## Metin Alıntısı
_ _ _ _

Değerli arkadaşım bir değerlendirme yapmıştı GAP bölgesiyle ilgili. O değerlendirme... Yani şöyle söyleyeceğim o değerlendirme üzerine: 2013 yılı verilerine göre, bebek ölümü oranı Türkiye'de 10,8 -2014'ü bilmiyorum- GAP bölgesinde bu oran 15,5 yani daha önce fazlaydı da 15,5'a düştüyse onu bilmiyorum ama Türkiye ortalamasının çok üzerinde bebek ölüm oranı. Bu da tabii ki sağlık konusunda bu projenin bölgedeki bu ciddi eksiklikleri gideremediğini bize gösteriyor.
Yine bu bölgede yani gayrisafi millî hasıladan alınan pay, bakın, 1965 yılında 10,39'muş, GAP'ın hayata geçirildiği döneme denk olan 2014 yılına kadarki bu dönemde yani 2014'te bu rakamın 7,18'e düştüğü şeklinde bir veri var elimizde yani ne kadar gerçeği yansıtıyor bilmiyorum ama yapılan bir çalışmadan çıkan şeyi aktarıyorum size yani bu projeyle ilgili olarak yani bu projenin insanların hayatına ve yaşamına ne kadar olumlu etki ettiği anlamında.
Tabii, bölgede, aslında, biraz önce de Ahmet Bey belirtti -milletvekili arkadaşım- yani GAP'ta büyük iş, enerji kaynakları üzerine yapılıyor. Tabii yani şunu söylemek mümkün: Ülkenin bir tarafındaki bu yatırımlardan o ülkenin belli bir bölgesinin de yararlanması tabii ki normal bir şey. Yani nasıl İstanbul'daki bir yatırımdan diyelim bölge illeri yararlanacaksa bölge illerindeki bir yatırımdan da İstanbul ve Ankara'nın ya da bölgenin batısının yararlanması gerekir ama pratiğe baktığımızda, yaşama baktığımızda enerjiden elde edilen gelirin önemli bir kısmının Türkiye'nin batısına fayda verdiğini ama o ülkede, o bölgede yaşayan insanlara o kadar zengin enerji kaynaklarından elde edilen gelirin çok fazla da yansımadığını rahatlıkla söyleyebiliriz.

_ _ _ _

## Verilen Öğeler
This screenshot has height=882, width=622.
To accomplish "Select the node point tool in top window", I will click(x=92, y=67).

_ _ _ _

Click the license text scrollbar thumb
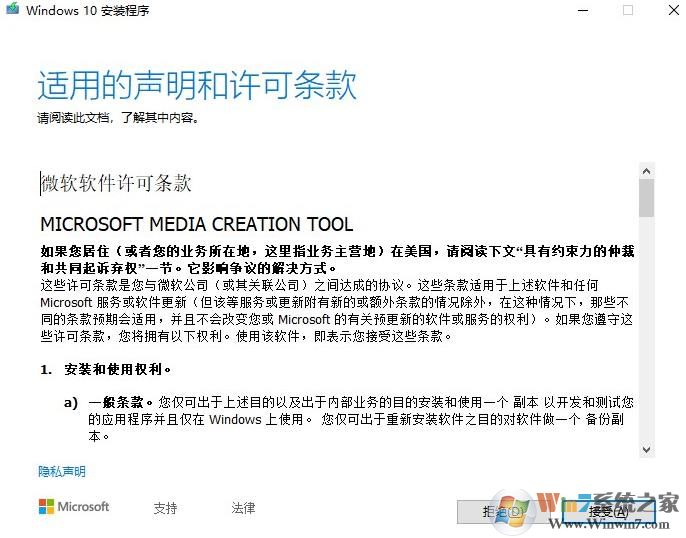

_ _ _ _

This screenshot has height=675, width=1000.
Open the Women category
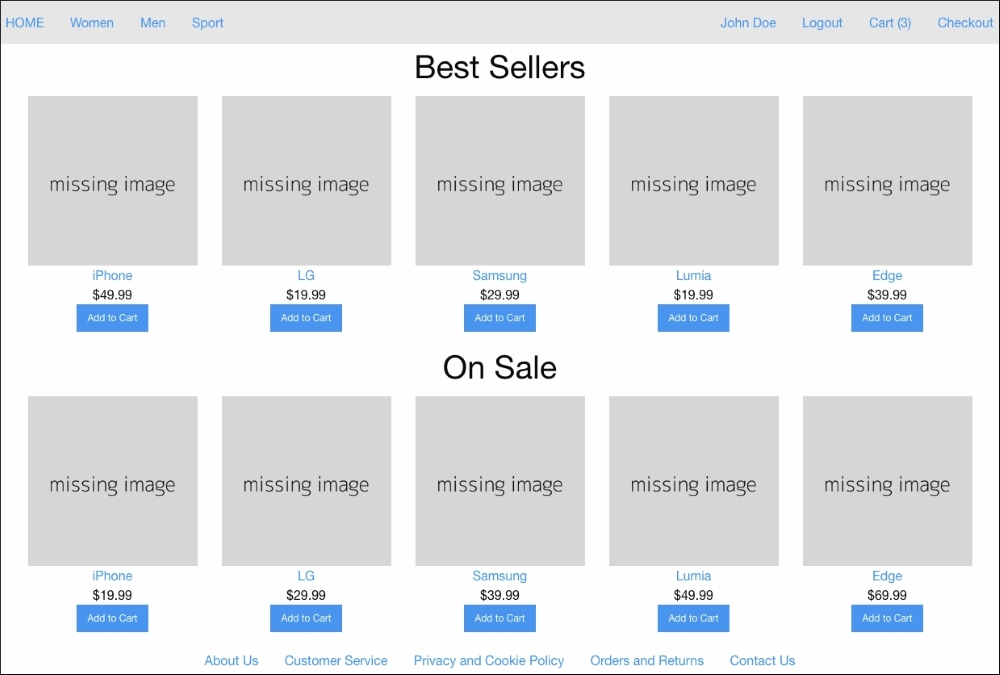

_ _ _ _

## Yapılacak İş
GAP bölgesine ilişkin konuşma metnini son cümlesinin ardından ele alıp sürdürünüz.

## Sorunun Cevabı
Yine, bu projenin neden olduğu önemli bir sorun var, göç. Yani bu barajların yapılması nedeniyle biliyorsunuz köyler boşaltılıyor. Yani köylerden bu enerji elde etmek için yapılan barajlar nedeniyle toprak sahipleri kamulaştırma nedeniyle büyük para alıyorlar. Şimdi, bölgede şöyle bir gerçeklik var: Toprakların önemli bir kısmı belli insanların elinde hatta bununla ilgili bir istatistik de var. Yani bu ticaret odası raporlarına göre bölgedeki çiftçilerin yüzde 8'i toprakların yüzde 50'lik bir kısmını kontrol ediyor, bakın yüzde 8'i toprakların yüzde 50'lik bir kısmını kontrol ediyor; bu, çok önemli. Ayrıca bölgedeki çiftçilerin yüzde 41'ine de kişi başına 5 hektar ya da daha az miktarda toprak düşüyor, yüzde 39'unun da hiçbir şekilde toprağı yok. E, bu kamulaştırma sırasında hiç toprağı olmayandan...
(Mikrofon otomatik cihaz tarafından kapatıldı)
BAŞKAN - Süre veriyorum.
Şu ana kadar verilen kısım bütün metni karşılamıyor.